Source information section start
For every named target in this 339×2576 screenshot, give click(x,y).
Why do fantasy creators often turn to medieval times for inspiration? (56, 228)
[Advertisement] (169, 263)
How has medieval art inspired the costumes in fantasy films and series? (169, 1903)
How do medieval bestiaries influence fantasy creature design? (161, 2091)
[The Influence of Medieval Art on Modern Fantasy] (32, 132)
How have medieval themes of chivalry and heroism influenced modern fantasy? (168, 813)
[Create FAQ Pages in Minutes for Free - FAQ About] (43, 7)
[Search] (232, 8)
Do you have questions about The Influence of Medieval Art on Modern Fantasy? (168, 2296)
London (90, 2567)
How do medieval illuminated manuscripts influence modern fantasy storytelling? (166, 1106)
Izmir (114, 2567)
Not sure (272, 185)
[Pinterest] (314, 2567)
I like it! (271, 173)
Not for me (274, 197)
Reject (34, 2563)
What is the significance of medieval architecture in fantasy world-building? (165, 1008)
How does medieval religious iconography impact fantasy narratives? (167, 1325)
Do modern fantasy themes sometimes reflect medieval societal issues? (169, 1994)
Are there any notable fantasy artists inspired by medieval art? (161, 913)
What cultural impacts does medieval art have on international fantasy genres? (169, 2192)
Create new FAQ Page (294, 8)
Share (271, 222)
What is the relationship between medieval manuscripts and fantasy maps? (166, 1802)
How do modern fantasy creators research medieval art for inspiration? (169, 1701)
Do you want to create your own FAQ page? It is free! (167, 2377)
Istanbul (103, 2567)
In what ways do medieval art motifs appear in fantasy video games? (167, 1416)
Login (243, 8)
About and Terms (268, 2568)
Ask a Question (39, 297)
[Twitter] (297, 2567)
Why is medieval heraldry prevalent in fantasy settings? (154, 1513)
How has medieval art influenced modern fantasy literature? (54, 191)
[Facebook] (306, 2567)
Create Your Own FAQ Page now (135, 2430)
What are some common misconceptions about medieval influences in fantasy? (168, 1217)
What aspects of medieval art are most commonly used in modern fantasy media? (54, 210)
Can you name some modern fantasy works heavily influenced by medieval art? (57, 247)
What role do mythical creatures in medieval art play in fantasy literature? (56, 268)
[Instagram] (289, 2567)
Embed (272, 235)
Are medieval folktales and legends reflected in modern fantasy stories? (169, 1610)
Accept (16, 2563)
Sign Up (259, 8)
Source information section end
Number of lines above containing "inspired": give it, with no other text.

2